Rather than treat operating procedures and auditable items are two separate buckets, switch your approach to “inspect what you expect”. Treat the standard being documented and communicated as the same standard used for the audit, verification and correction.

Communication and execution of programs and standards are on the same spectrum. Successful brands build workflows around the principle of continuous learning and validation.

Measure what you communicate so brand standards are communicated, reinforced and measured using a consistent scale.

Measurements also enable analytics and reporting at head-office to help manage the business and drive the brand forward.

The Misconception that excel is Fine

Operators who do monitor location performance sometimes rely on Excel and email. This is slow, error-prone and labor-intensive. Additionally, not having a centralized system deprives the organization of the analytics it needs to make informed business decisions.

A centralized communication and inspection system can achieve return-on-investment on the process improvement alone while giving all levels of the organization access to real-time reporting and analytics.

Excel is not a management system and will not help you achieve brand standards at scale. It is not helping your business, it’s holding it back.

District manager retail audit in a store with a tablet

The Misconception that Mystery Shopping has you Covered

A district manager visit is educational and preventive in nature. This process ensures the locations are efficient, safe, profitable and customer ready. This is essential because, unlike mystery shopping, a District Manager led visit can vet operations and prevent problems before they happen.

The district manager isn’t strictly inspecting the outcome, they are checking that the process itself is conducive to a successful outcome.

A positive customer experience does not happen in vacuum. It happens when all parts of the operations machine are functioning individually and together well.

A mystery shopping program is not a substitute for internal communication and inspection programs.

Execution of brand Standards has many benefits

  • Drive sales through in-store merchandising
  • Drive the brand forward through consistent execution of branding and positioning
  • Protect the brand
  • Protect your customers and employees’ health and safety
  • Increase customer satisfaction. Customers have a way of thanking stores and sites that are well run: they come back!

The most successful brands all share one trait: they execute better than the competition. Don’t be held back by misconceptions. Put the focus on the execution of brand standards, better run and more profitable locations and franchisees.

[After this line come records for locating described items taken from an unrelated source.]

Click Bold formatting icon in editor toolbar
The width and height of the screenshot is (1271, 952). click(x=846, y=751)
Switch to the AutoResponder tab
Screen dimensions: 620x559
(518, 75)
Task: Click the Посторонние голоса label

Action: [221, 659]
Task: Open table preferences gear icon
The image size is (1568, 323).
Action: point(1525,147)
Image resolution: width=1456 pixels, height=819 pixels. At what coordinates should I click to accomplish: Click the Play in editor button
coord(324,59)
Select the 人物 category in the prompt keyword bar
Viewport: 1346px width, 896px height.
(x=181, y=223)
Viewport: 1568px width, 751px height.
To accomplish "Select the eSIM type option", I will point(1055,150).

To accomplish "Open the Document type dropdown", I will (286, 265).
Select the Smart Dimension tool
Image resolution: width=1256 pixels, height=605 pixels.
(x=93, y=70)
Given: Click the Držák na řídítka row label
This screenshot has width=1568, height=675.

Unless you do it on time, in full, at every site, you are not executing at all

OTHER Brand Standards RESOURCES

Refer to the Brand Standards category for how-tos and best practices for brand standards in retail and hospitality.

OTHER RETAIL EXECUTION RESOURCES

Refer to Retail Execution category for how-tos and best practices for retail and hospitality execution of brand standards and programs.

3 thoughts on “Misconceptions about Brand Standards

  1. Nice work describing the pain point, Fabien. That sounds like a no-brainer to me.

    I would even go one step further, a little in the spirit of the “real-time web”: I think that reporting shouldn’t be limited to the occasional visit of the area manager, it should be done by the store manager as well, and more importantly, increasingly over time, by web-enabled devices capable of monitoring the environment.

    Ok, it sounds a little orwellian, but I don’t think it has to be. Having a clean place and the right display definitely drives business for most outlets and there is nothing threatening privacy in making sure that’s the case! As an example, my family stopped going to the nearby Burger king b/c we found the place so dirty.

  2. Which makes me think, you could also include customer feedback, increasingly available through sites like yelp and getsatisfaction, in the compliance dashboard for the store and area managers! Wow, the possibility are endless and it seems like it should be pretty quick to identify those with the highest ROI for the chains.